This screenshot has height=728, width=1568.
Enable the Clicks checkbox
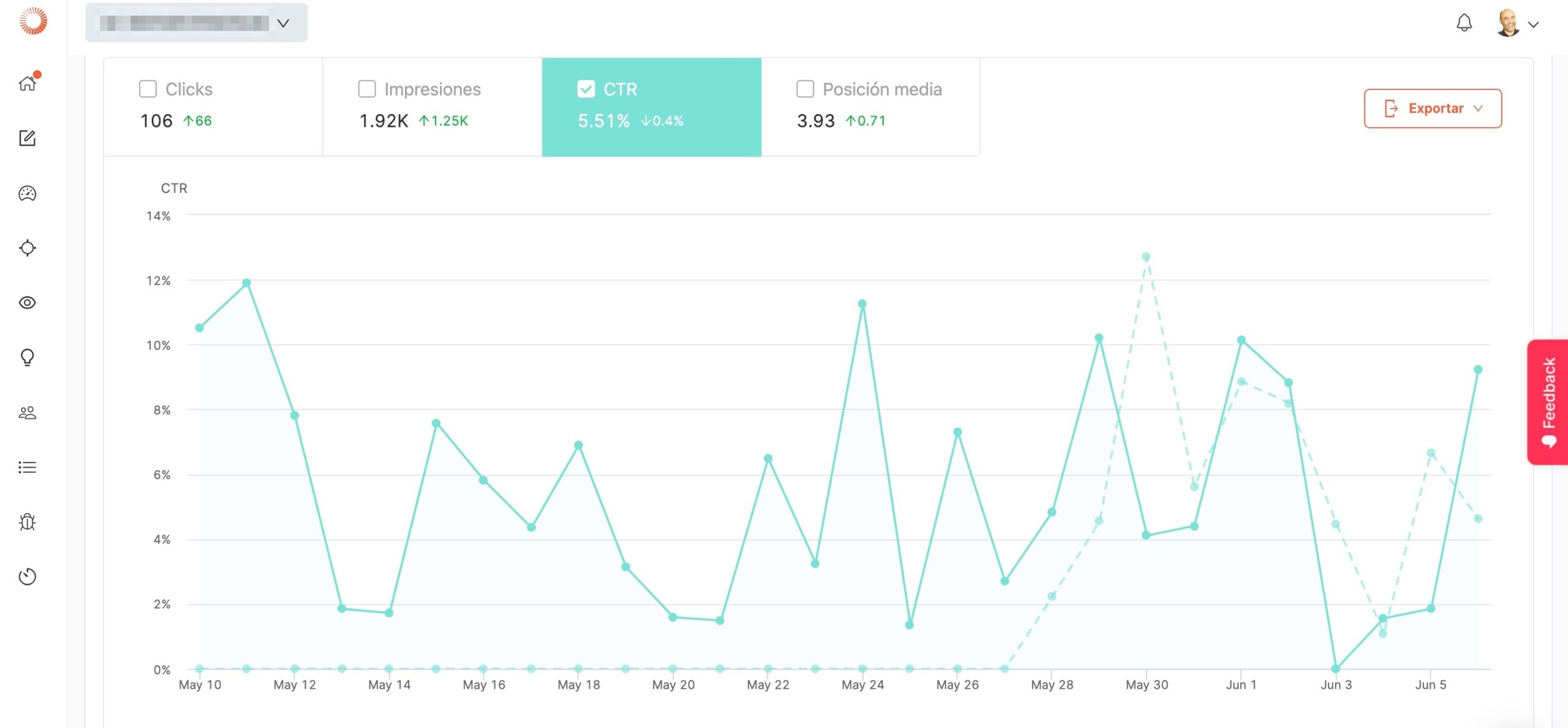[x=148, y=89]
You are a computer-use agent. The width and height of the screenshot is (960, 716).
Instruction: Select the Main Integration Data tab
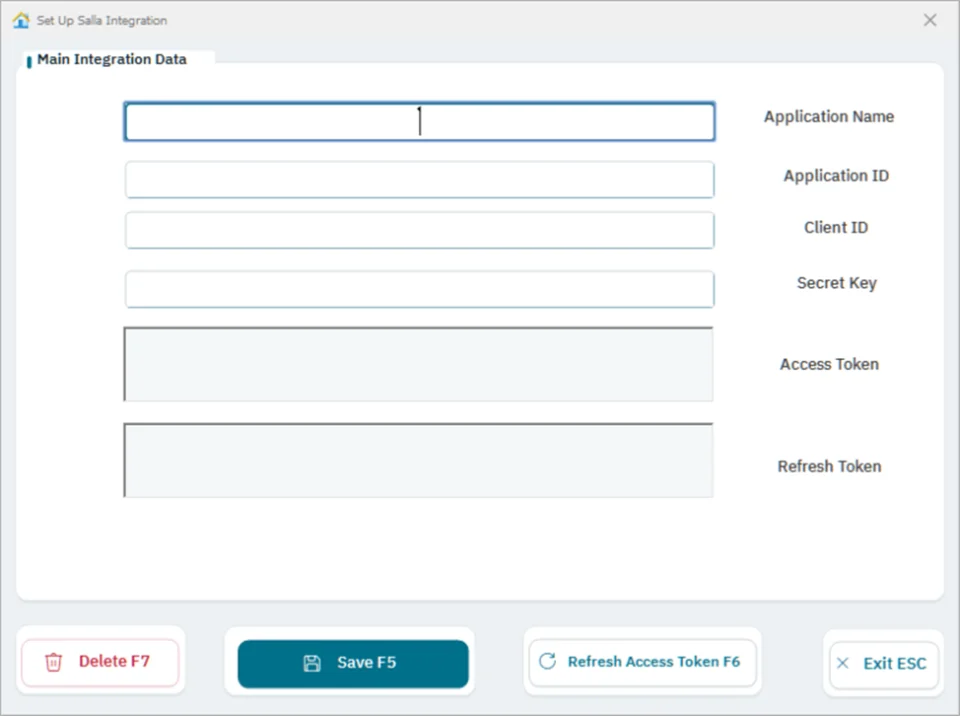(x=111, y=59)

Instructions to follow
Copy all of the records above, requests included, but multiply every coordinate in the answers by 1.65 and round each result to a whole number, with halves rounded up. Leave the pictures out, and keep every other number unchanged.

Answer to the problem
This screenshot has height=728, width=1568.
Enable the Clicks checkbox
[x=244, y=147]
You are a computer-use agent. The width and height of the screenshot is (960, 716).
Instruction: Select the Main Integration Data tab
(x=183, y=97)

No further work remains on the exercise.